Using awk to print pairs of records having overlap

2019-09-09 20:57发布

问题:

I have different records corresponding to ranges with start($6) and stop($7). What I want to do is to print out all pairs of records having overlapping ranges.

For example, my data is as follow:

id1 0   376 . scaffold1 5165761 5166916 
id2 0   366 . scaffold1 2297244 2298403 
id3 155 456 . scaffold1 692777  693770 
id4 185 403 . scaffold1 102245  729675

What I want is a result like

id3 id4

because the range of id4 is overlapping with id3. I have been searching the solutions all over the internet but it seems there is nothing approaching to my problem.

I would really appreciate if some might give some advice.


After following the advice of some from the below replies, I did try this code which did work !
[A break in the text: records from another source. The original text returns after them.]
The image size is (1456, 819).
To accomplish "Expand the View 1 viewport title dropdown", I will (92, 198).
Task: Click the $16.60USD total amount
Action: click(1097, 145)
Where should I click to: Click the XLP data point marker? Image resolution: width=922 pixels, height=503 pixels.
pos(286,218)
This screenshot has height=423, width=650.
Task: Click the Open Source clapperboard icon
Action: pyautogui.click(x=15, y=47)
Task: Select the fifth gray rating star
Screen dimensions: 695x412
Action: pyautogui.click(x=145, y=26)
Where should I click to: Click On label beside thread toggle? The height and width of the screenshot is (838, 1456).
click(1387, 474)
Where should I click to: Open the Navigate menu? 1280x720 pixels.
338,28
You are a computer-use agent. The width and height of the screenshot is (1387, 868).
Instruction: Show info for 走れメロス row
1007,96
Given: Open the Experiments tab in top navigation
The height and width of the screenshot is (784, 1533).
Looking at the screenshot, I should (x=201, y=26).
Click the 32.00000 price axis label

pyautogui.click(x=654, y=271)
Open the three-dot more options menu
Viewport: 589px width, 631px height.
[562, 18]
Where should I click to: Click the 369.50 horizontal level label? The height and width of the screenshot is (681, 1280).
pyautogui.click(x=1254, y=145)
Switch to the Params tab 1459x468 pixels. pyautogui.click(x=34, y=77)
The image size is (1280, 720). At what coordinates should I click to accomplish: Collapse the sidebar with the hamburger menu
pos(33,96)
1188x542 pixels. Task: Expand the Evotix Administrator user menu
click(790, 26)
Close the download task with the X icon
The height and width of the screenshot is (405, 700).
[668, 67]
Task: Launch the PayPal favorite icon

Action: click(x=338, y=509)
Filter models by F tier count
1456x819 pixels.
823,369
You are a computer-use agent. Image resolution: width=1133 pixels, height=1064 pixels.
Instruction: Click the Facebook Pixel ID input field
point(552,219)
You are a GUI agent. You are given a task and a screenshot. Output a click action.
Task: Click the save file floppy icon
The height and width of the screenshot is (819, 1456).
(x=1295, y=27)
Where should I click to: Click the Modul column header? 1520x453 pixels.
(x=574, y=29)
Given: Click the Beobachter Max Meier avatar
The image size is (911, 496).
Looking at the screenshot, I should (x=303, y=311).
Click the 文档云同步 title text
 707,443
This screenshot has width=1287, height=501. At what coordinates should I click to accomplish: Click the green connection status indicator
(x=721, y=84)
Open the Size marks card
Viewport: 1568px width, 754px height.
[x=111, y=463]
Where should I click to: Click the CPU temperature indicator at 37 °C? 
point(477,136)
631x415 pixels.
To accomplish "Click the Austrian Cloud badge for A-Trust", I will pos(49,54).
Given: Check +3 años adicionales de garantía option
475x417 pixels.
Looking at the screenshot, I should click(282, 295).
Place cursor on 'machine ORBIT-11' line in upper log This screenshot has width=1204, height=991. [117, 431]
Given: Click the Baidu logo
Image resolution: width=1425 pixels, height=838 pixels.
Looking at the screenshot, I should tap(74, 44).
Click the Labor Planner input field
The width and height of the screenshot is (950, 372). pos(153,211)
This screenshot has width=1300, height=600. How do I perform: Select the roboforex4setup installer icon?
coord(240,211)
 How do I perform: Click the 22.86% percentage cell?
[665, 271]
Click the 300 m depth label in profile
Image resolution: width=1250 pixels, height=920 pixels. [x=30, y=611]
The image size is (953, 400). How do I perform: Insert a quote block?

awk '{start[$1]=$6;stop[$1]=$7;} END {for(i in start) {for(j in stop) {if(start[i] >= start[j] && start[i] <= stop[j]) print i,j}}}' file | awk '{if($1!=$2) print}' -

The processing time was quite short...it was done after not even 1 minute for a file with 1400 records.

回答1:

$ cat tst.awk
{
    beg[$1] = $6
    end[$1] = $7
    ids[++numIds] = $1
}
END {
    for (i=1; i<=numIds; i++) {
        idI = ids[i]
        for (j=1; j<=numIds; j++) {
            idJ = ids[j]
            if (idI != idJ) {
                if ( ( (beg[idI] >= beg[idJ]) && (beg[idI] <= end[idJ]) ) ||
                     ( (end[idI] >= beg[idJ]) && (end[idI] <= end[idJ]) ) ) {
                    if ( !seen[(idI<idJ ? idI FS idJ : idJ FS idI)]++ ) {
                        print idI, idJ
                    }
                }
            }
        }
    }
}

$ awk -f tst.awk file
id3 id4

The input file you provided in your question doesn't cover many cases so given this input file with a lot more overlap variants in it:

$ cat file
id1 185 403 . scaffold1 10  20
id2 185 403 . scaffold1 11  19
id3 185 403 . scaffold1  9  10
id4 185 403 . scaffold1 20  21
id5 185 403 . scaffold1  9  11
id6 185 403 . scaffold1 19  21
id7 185 403 . scaffold1 10  20
id8 185 403 . scaffold1  1   8

Try the above:

$ awk -f tst.awk file
id1 id3
id1 id4
id1 id5
id1 id6
id1 id7
id2 id1
id2 id5
id2 id6
id2 id7
id3 id5
id3 id7
id4 id6
id4 id7
id5 id7
id6 id7

vs the scripts + pipe you provided at the end of your answer:

$ awk '{start[$1]=$6;stop[$1]=$7;} END {for(i in start) {for(j in stop) {if(start[i] >= start[j] && start[i] <= stop[j]) print i,j}}}' file | awk '{if($1!=$2) print}' -
id3 id5
id4 id6
id4 id7
id4 id1
id5 id3
id6 id7
id6 id1
id6 id2
id7 id3
id7 id5
id7 id1
id1 id3
id1 id5
id1 id7
id2 id5
id2 id7
id2 id1

and notice that your scripts report the overlap between some (but not all) of the ids twice:

id1 id7
id7 id1
id3 id5
id5 id3

while my script only reports them once courtesy of !seen[(idI<idJ ? idI FS idJ : idJ FS idI)]++.



回答2:

This solution requires GNU awk:

{
    start = $6 * 10 + 5;
    stop = $7 * 10;
    data[start] = data[start] " " $1;
    data[stop] = data[stop] " " $1;
}
END {
    PROCINFO["sorted_in"] = "@ind_num_asc";
    for (d in data) {
        count = split(data[d], fields);
        for (i in fields) {
            id = fields[i];
            if (d % 10 == 5) { # start
                for (s in started) {
                    print s, id;
                }
                started[id] = 1;
            } else { # stop
                delete started[id];
            }
        }
    }
}

The basic idea is this: put the start and stop markers (I called them indices, possibly a bad choice) in a single array and sort that array by its indices. Then, iterate through the array. If you encounter a "start" marker, put it in another array (called "started"). If you encounter a "stop" marker, remove it from that array. Now, if you encounter a "start" marker, that interval overlaps with all intervals currently in the array "started", so print out the matches. By making sure that the "stop" markers precede the "start" markers with the same original index, you can eliminate corner cases.